Friday, June 05, 2020

Taking the Life of the Other

At the age of 65, I saw the "race riots" of the 60s and now am seeing them lived out again in the 2020 version.  This version is much more difficult to watch.  The look of anger on the faces is familiar like  old friends that I haven't seen in a while but they still look exactly the same.  The police continue to fight to retain white power at any cost and the blacks just want the world for an instant to acknowledge that systematic racism exists.  They are worlds apart - still.  In the 50 year interval I have seen the killing of black men and women with a variety of  methods.  I have always been stunned by the horrific violence of it.  Black men were snatched by the KKK in the dead of night, their faces illuminated by burning torches and strung from trees to be "Strange Fruit."  Then the police moved to clubs and on to guns.  The violent beating of Rodney King in 1991 is still a visceral scene in my mind's eye.  The men and women that I have seen killed with guns or choke holds on the eventing news by our public servants is too many to list.  And the result has always been the same.  Death by racism and the white officers walk away unscathed.  Few go to trial and those that do are never convicted.  And so it continues unabated.  But this killing of George Floyd is something new.  No violence.  No gun, or club, or rope.  No look of anger or distain.  Hands in pockets, completely relaxed, with only one knee as the weapon of choice.  But the question remains the same, how is it that you are able to snuff out a life so easily?  You took away this human's existence like I would step on a bug.  There was no thought of his being a man, a son, a brother, a father.  

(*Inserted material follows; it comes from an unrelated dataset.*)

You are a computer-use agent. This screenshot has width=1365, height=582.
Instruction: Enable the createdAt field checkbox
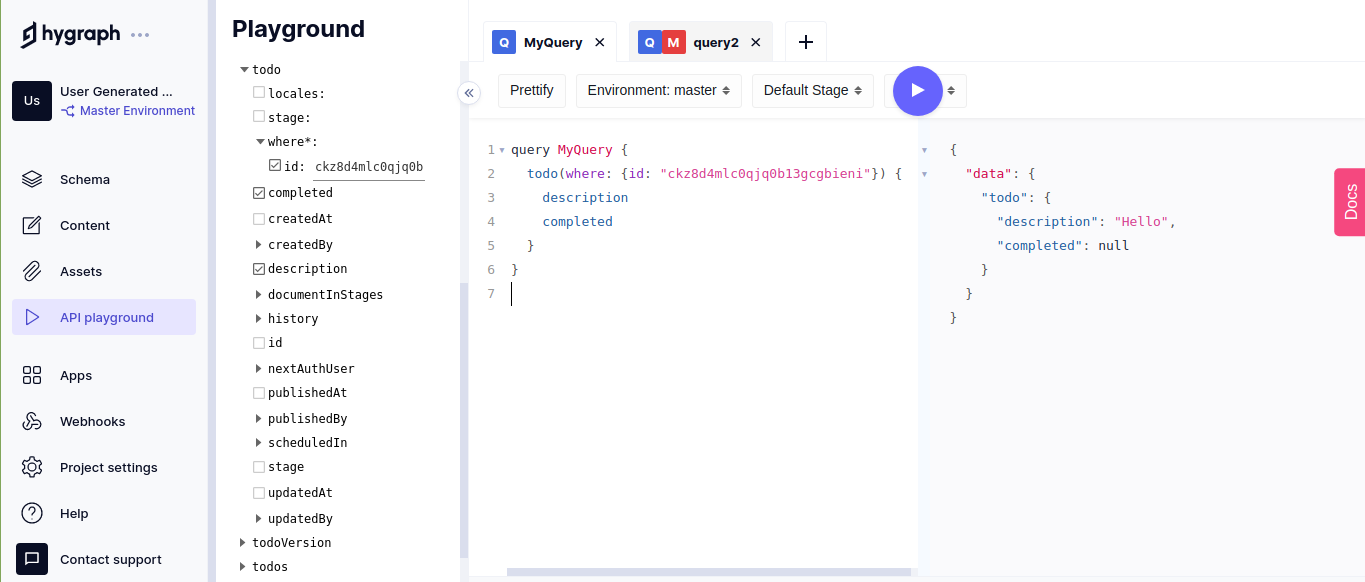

White America turned blacks into the other many generations ago.  No law or politician or even a black president has been able to change the status quo.  Slaves were lazy.  Freed African descendants were illiterate and unable to be taught.  Arrests and criminal behavior was proof that we should be protected from them.  Government housing and poverty during a time of affirmative action was the "See, I told you so." nail in the coffin.  Any blacks that were able to lift themselves out of poverty were seen as the exceptions to the rule.  And I have witnessed all of these manifestations of prejudice in one solitary lifetime.  So we have remained in this place hovering between the academic belief that all are created equal but living the palpable fear of releasing, even for a moment, our hold on white power.  We have been here in this very spot that we were in 50 years ago, 100 years ago, 400 years ago.  Nothing has changed beyond the mode and extreme ease of murder.